3. Armee: Gruppe Tschurtschenthaler (Gros des XVIII, 56. ITD, 8. KTD) hielt sich im Raum bei und östl. Baligrod und ging im Sinne ihrer Instruktion, die Übergänge von Cima und Wola michowa zu decken, nachts in Linie nördl. Kalnica – Jablonki – Höhe Chryszecata zurück. Gruppe Krautwald erstürmte Radoszyce und Höhen nördl. dieses Ortes; ihr rechter Flügel hält Höhe östl. desselben, ihr linker die Trigonometer Höhe 849. Starke Reserve Vidrány. Die Gruppe hat weiterhin die Zugänge ins Laborcza-Tal zu decken und bleibt zunächst in der gewonnenen Stellung. Der 2. ITD folgte Feind bis Czeremcha, wo die Nachhut bis abends ein kleineres Gefecht mit einigen feindl. Bataillonen hatte. Diese Div. wird mit 1. KTD unter Befehl des G.d.I. Meixner in den Raum von Nagybukoa abrücken. Gegenüber VII. und III. Korps gingen Russen mit starken Kräften nicht über die Linie Dukla-Pass – Zydowskie – Swiatkowa vor. VII. Korps beließ Nachhuten bei Rozsadomb, Also Komarnek, sowie östl. und westl. Alsóhimes und nahm Gros in Raum nördl. und nw. Ladomévágása. III. Korps blieb in seiner ausgedehnten Stellung am westl. Ondawa Ufer von F.ódor bis sö. Konieczna und beabsichtigt, da feindl. Einwirkung vorerst nicht zu erwarten, unter starker Sicherung in der Verteidigungslinie Truppe in Raum Zboro und nördl. davon zurückzunehmen. Raum Banica – Bartne wurde vom Feind frei vorgefunden; wohin die dort festgestellten Kräfte abgezogen sind, ist nicht bekannt.

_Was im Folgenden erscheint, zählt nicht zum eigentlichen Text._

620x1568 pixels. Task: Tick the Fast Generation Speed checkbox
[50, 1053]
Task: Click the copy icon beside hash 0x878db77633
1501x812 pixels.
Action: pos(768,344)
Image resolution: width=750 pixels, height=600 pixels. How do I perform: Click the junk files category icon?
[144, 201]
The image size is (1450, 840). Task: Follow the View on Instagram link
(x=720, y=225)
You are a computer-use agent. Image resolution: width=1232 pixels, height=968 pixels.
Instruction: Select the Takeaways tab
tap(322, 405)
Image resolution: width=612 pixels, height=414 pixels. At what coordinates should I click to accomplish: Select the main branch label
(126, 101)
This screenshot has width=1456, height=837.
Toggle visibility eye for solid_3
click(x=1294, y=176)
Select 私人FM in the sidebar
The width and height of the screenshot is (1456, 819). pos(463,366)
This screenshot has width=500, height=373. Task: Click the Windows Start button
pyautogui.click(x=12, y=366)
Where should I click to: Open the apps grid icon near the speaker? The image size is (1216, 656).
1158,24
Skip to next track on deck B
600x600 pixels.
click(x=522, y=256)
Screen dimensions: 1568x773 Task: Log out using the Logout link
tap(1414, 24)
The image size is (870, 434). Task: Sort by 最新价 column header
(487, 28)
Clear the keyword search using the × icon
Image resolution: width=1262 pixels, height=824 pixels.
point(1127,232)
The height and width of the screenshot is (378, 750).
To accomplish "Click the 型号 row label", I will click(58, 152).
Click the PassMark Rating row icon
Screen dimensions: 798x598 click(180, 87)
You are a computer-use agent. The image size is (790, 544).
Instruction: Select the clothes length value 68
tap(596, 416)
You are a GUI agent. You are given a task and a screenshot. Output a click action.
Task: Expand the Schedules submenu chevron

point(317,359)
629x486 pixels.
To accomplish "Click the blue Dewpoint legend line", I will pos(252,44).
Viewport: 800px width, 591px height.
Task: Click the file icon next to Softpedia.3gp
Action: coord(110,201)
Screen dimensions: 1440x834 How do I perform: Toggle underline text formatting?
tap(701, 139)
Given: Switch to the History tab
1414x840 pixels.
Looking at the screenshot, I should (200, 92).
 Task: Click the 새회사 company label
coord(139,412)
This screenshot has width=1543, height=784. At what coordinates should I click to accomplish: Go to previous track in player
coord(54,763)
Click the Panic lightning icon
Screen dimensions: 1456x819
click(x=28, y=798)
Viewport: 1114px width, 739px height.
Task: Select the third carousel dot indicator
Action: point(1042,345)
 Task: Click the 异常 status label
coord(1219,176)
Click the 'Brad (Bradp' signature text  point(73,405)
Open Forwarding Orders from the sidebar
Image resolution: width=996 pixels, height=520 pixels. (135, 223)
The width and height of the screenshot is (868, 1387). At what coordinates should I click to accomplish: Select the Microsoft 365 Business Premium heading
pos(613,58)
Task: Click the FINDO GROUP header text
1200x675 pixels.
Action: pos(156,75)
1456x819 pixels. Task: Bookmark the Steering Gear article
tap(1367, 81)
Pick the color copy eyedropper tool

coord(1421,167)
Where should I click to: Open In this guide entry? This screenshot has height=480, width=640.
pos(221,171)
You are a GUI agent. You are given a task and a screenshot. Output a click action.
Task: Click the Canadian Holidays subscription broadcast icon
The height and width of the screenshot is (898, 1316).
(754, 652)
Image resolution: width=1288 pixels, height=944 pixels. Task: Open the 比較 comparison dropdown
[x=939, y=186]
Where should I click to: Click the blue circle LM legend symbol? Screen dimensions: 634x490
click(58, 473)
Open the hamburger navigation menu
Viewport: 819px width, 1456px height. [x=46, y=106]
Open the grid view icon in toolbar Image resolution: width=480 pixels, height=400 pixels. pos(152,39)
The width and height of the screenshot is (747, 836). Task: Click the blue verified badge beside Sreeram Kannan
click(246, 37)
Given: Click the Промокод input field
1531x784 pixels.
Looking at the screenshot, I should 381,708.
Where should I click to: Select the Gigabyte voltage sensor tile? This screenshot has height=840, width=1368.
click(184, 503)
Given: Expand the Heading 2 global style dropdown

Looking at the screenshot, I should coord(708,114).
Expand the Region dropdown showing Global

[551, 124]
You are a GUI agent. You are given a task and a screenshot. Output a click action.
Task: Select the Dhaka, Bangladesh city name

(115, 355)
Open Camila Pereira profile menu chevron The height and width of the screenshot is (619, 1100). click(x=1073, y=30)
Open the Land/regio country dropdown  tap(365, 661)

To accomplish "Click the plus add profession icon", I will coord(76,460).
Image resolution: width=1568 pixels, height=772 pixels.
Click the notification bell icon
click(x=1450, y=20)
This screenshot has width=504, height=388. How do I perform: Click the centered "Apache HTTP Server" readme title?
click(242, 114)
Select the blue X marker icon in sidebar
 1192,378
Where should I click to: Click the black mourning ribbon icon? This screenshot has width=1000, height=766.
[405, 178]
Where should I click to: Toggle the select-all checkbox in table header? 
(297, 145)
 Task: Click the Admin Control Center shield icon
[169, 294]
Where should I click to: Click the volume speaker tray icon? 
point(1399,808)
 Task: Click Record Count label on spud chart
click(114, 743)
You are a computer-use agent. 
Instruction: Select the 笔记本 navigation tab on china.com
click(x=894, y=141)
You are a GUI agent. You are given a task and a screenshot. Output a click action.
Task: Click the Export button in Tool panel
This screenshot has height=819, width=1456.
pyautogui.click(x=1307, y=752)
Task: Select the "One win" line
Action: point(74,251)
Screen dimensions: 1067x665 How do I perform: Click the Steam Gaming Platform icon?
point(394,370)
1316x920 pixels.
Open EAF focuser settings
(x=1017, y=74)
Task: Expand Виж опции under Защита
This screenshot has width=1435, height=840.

Falkenhayn depeschiert 28. 12. 735 nm ab Strassburg: „Er Telegramm gegenüber dem in Oppeln vor kaum 8 Tagen Gesagten sehr überraschend, sdass ich eingehende mündl. Aussprache zur Aufklärung mir zweifelhaft erscheinender Punkte für unbedingt geboten erachte. Dazu stehe ich jederzeit im Hauptquartier oder in der Nähe zur Verfügung. Mittlerweile scheint mir alles darauf anzukommen, dass Hauptteil der österreichischen Wehrmacht ihre gegenwärtige Stellung unter allen Umständen hält, während deutsche 9. und österreichische 2. Armee weiter versuchen, den Feind mürbe zu machen.“ –

Antwort: Besprechung Oppeln hatte zum Gegenstand, was zu geschehen hat, sobald Russen hinter Weichsel – San Linie zurückgegangen sind. Dies aber ist bis jetzt nicht der Fall. Telegramm vom 27. bezweckte daher anzuregen, was zu geschehen hat, um dieses Resultat herbeizuführen. – Verbündete Kräfte nördl. Weichsel kommen nicht vorwärts; ebenso auch jene südl. der Weichsel unzureichend, um Feind an San zurückzudrücken. Auch in Oppeln hervorgehoben, dass baldiger Erfolg im Westen nicht wahrscheinlich und daher im Osten anzustreben. Neu ist nur Dringlichkeit einer Entscheidung im Osten mit Rücksicht auf das im Frühjahr zu gewärtigende Verhalten der Neutralen. – Selbstverständlich wird nach wie vor daran festgehalten, die dermaligen Stellungen unserer Wehrmacht zu halten, während 9. Armee, unsere 2. und allmählich auch übrige Kräfte nördl. der Weichsel Feind dort zum Weichen bringen sollen. Für mündl. Besprechung Abkommen derzeit absolut unmöglich.